Thursday 21 July 2011

Nursery Rhymes

by Gerard Benson


My lifelong love of poetry began with nursery rhymes. And I still love them. I’ve read many great poems by many great poets. Also thousands of poems by more humble contenders ─ profound poems, funny poems, sad, happy, love poems, hate poems and probably a thousand or more about living creatures, from William Blake’s “Tyger” to Christopher Isherwood’s “Common Cormorant”. But I always return to those
marvellous little rhymes of childhood. Little Miss Muffet (what’s a tuffet? by the way) Little Jack Horner, Jack and Jill, that Black Sheep, and Bo Peep, and Mary Mary and Baby Bunting and that unfortunate baby whose cradle was put at the top of the tree. I love them all. There’s a Grand Old Duke, and Old King Cole the music lover, and that Queen who ate bread and honey while the Maid was having her nose pecked off. What a cast! They all seemed quite real to me ─ as real as my teacher or the nurse on a bike who used to
come round. Or my parents. Or even me!


I’ve been wondering why I so took to them. Partly it was the rhythm; they’re all highly rhythmic though mostly not metric. The simple patterns of sound. The powerful alliteration. The strong rhymes. The nonsense words. The marvellous sprinkling of capital letters. But all these elements served the strange little stories they
told.. If you sit on a wall you might fall off and shatter; or the lessons they taught ─ if you have no penny you can’t buy a pie; or the characters they introduced ─ that upper class thief the Knave of Hearts, the incorruptible Milkmaid, the vicious but no doubt put-upon Old Woman who lived in a shoe, the Piper’s Son who stole a pig.
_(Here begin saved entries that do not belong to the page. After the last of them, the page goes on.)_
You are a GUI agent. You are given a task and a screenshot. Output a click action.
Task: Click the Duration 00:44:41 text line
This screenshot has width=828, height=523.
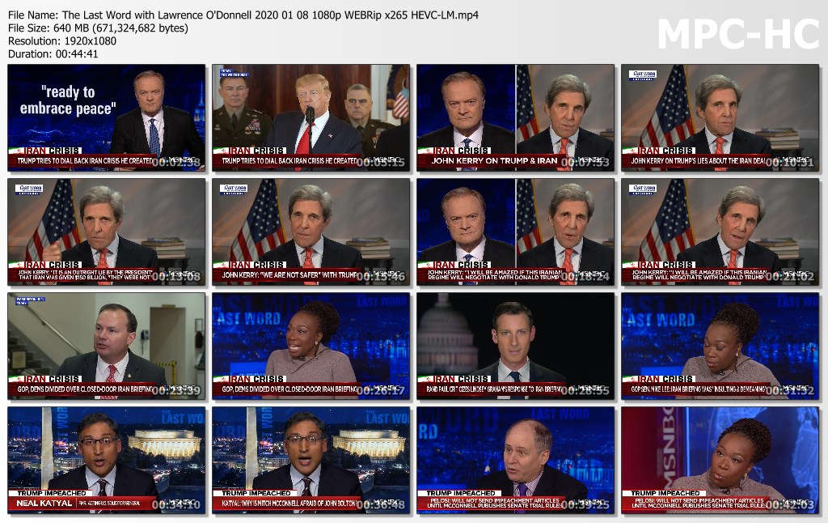coord(53,54)
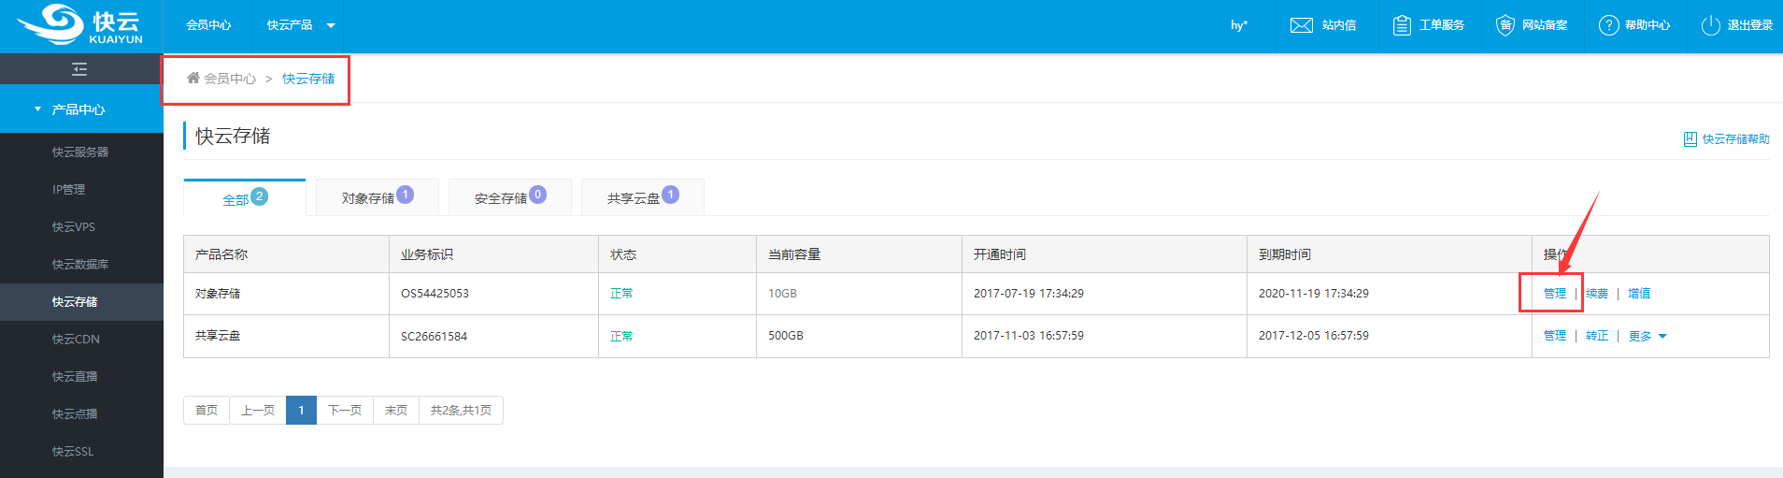Click the Kuaiyun logo
The width and height of the screenshot is (1783, 478).
81,25
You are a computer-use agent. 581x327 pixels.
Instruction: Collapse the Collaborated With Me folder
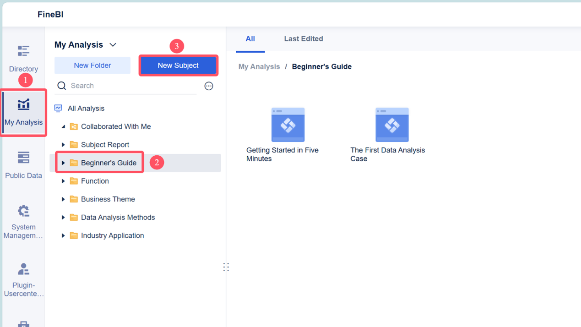click(x=63, y=127)
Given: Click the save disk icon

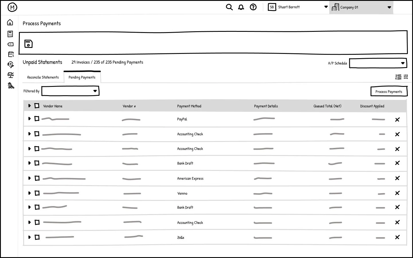Looking at the screenshot, I should point(28,44).
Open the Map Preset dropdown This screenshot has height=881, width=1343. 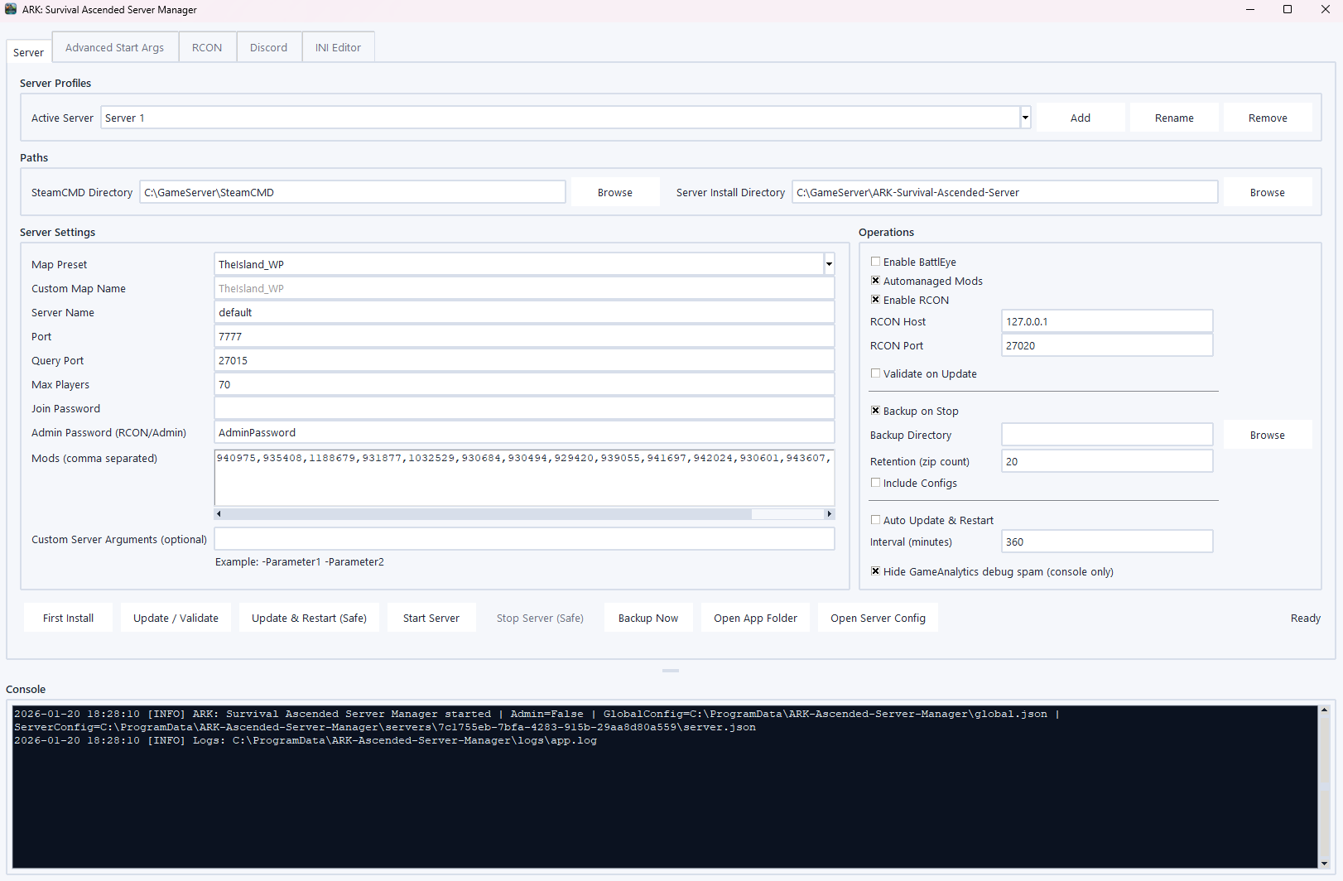click(x=829, y=264)
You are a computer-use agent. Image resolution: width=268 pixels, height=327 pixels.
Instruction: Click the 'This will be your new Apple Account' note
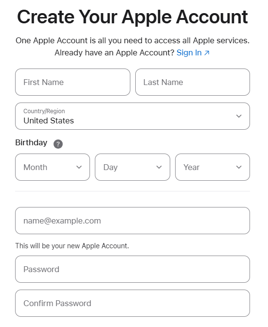coord(72,246)
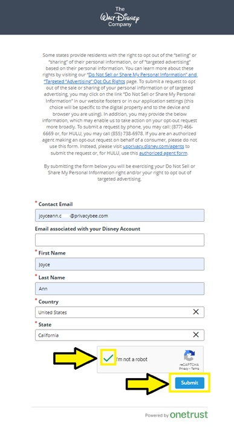Screen dimensions: 234x429
Task: Focus the Contact Email input field
Action: 120,216
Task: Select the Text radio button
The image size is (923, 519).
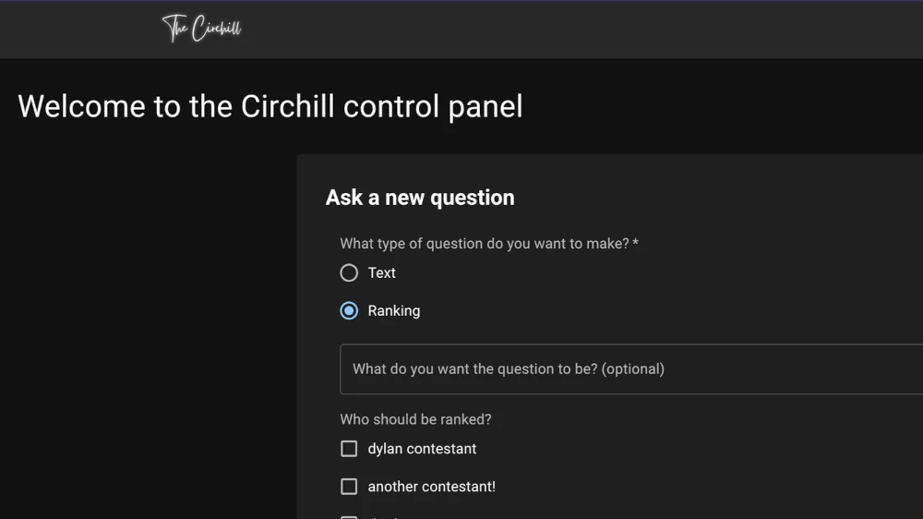Action: 349,273
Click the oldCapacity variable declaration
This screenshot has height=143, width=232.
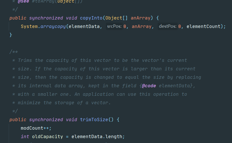[47, 137]
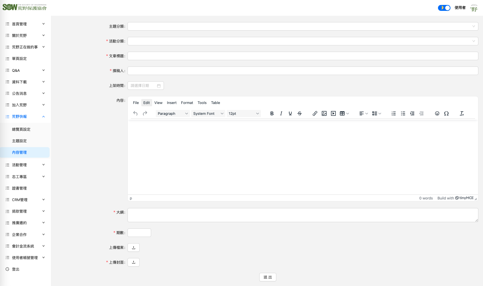This screenshot has height=286, width=483.
Task: Open the Format menu in editor
Action: tap(187, 103)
Most of them have a deeper meaning ─historical, satirical, religious, anciently topical ─ available to the scholar. I once attended a lecture where a distinguished scholar/poet explained that Jack and Jill introduced children to “the terrible story of the Fall of Man” ─also dealt with, though at greater length by Milton in “Paradise Lost”. Ring-a-ring-of-roses is about the plague, Contrary Mary is probably Mary Tudor. But do we care? It’s for their pared down simplicity that I love them. And for their strange surrealism. Children have no problem with this, but what are we to make of a violin-playing cat and a spring-heeled cow? I think that was my absolute favourite. And I once took the liberty of rewriting it in style of of Robert Browning, one of my favourite poets:


Hey Diddle Diddle, t’employ a childish phrase
And thus begins my tale (tale of a cat),
And where else, tell me masters, to begin
This rigmarole of puss and violin
Than here at top o’ the page? Then Diddle I says
A feline fiddlist and a leaping cow,
You catch my drift? I thought not. Hold I trow,
Hold hard. A cat (hold on to that!)
A fiddle, and a cow i’ th’ sky
Over the moon! milk for the green cheese,
(A fancy but I set it down) and these
Occurrences watched by a Pekingese,
A pooch who laughs, though none knows how or why,
At plate and spoon eloping. Zooks! The moon’s adaze!


When I’d almost finished writing this article I opened my falling to pieces copy of Mother Goose Treasury and came across dreadful news. London Bridge is falling down. What should I do? I know, build it up with silver and gold. Trouble is I've got none.

1 comment:

  1. I suspect most of us remember fondley the first time thier child remembers and recites a nursery rhyme, even funnyer when they get them slightly wrong.

    I remember well reciting nursery rhymes to my youngest daughter, then about three and a half, whilst skipping along the pavement.

    She looked around, then said crossly mummy will you stop being so silly. Not qite the reaction I was hoping for. But even at three and a half she was much older than me.

    I told her you'll need to be a lot older before you can be this silly and enjoy it.